Peri-implantitis is a pathogenetically complex clinical picture and, in addition to local effects, has systemic effects depending on individual genetic susceptibility. It has some similarities to periodontitis but differs in the taxonomic biofilm composition and is also involved in foreign body reactions to the implant material.
The aim of this study is to identify the role of titanium nanoparticles released form the implants on the chronic inflammation and bone lysis in the surrounding tissue.
Epigenetic changes are associated with various inflammatory diseases and are influenced by environmental factors. Recent data support an association between titanium dissolution products and peri-implantitis.
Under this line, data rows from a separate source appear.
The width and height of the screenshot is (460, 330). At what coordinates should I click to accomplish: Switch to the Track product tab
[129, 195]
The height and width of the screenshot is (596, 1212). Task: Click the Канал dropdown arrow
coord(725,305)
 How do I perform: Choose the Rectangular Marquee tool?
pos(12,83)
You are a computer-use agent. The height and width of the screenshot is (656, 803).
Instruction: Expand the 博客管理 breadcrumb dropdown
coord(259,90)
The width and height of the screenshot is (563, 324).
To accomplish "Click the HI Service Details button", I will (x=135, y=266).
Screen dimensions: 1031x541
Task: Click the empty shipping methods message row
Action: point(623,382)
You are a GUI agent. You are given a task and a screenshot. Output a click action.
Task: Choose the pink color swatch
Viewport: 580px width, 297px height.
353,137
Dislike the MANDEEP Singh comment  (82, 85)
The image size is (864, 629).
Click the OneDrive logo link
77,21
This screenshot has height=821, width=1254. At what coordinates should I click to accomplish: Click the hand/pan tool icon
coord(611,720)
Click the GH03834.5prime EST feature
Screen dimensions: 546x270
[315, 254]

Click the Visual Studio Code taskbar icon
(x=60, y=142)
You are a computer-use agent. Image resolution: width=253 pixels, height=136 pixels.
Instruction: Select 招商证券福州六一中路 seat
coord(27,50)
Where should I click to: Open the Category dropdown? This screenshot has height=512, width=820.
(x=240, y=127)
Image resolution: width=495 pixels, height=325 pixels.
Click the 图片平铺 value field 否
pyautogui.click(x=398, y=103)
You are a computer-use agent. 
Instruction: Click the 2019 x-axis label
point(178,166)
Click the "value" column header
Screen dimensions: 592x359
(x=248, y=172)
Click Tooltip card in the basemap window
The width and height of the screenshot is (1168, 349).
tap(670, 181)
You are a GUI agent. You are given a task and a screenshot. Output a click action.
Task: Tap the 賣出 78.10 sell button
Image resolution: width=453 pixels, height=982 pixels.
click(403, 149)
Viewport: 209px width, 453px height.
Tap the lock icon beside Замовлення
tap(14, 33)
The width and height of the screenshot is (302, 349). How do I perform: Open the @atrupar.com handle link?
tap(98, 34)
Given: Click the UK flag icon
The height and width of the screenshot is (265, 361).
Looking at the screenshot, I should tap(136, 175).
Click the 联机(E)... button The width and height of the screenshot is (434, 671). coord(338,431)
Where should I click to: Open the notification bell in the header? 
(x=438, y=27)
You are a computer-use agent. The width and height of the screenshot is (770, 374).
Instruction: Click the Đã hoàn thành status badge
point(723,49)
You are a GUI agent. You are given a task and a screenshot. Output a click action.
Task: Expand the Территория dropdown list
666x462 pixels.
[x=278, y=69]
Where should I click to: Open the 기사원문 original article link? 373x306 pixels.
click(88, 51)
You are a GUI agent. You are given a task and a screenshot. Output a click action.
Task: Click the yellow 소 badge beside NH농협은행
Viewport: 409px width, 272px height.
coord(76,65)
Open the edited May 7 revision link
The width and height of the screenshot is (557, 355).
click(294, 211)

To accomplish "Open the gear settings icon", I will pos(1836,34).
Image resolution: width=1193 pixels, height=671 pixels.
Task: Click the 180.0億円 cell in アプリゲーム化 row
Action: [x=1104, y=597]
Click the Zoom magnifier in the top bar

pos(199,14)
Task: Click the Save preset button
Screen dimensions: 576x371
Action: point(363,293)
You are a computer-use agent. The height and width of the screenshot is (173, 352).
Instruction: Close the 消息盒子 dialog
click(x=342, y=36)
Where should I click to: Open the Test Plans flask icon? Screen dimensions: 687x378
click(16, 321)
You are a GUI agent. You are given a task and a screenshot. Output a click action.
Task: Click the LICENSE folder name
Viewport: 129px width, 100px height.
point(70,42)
Other relevant polymorphisms adversely impacting on bone health can increase the risk of peri-implantitis by affecting the rate of bone turnover, the bone mineral density and the formation of the collagen based bone matrix.
Implant surface characteristics, as well as physical and mechanical properties, are responsible for the positive interaction between the dental implant, the bone and the surrounding soft tissues.
Degenerative changes were reported in macrophages and neutrophils that phagocytosed titanium microparticles, and mutations occurred in human cells cultured in medium containing titanium-based nanoparticles.
A variety of studies have shown the relationship between peri-implantitis and functionally relevant polymorphisms in the genes of cytokines IL-1A, IL-1B, IL-RN and TNFA.
Using genetic testing allows for the allocation of a certain degree of inflammation to the detected combination of alleles.
Patients with degree 3-4 are considered high responders and are thus risk patients for titanium associated inflammatory processes/ loss of implant.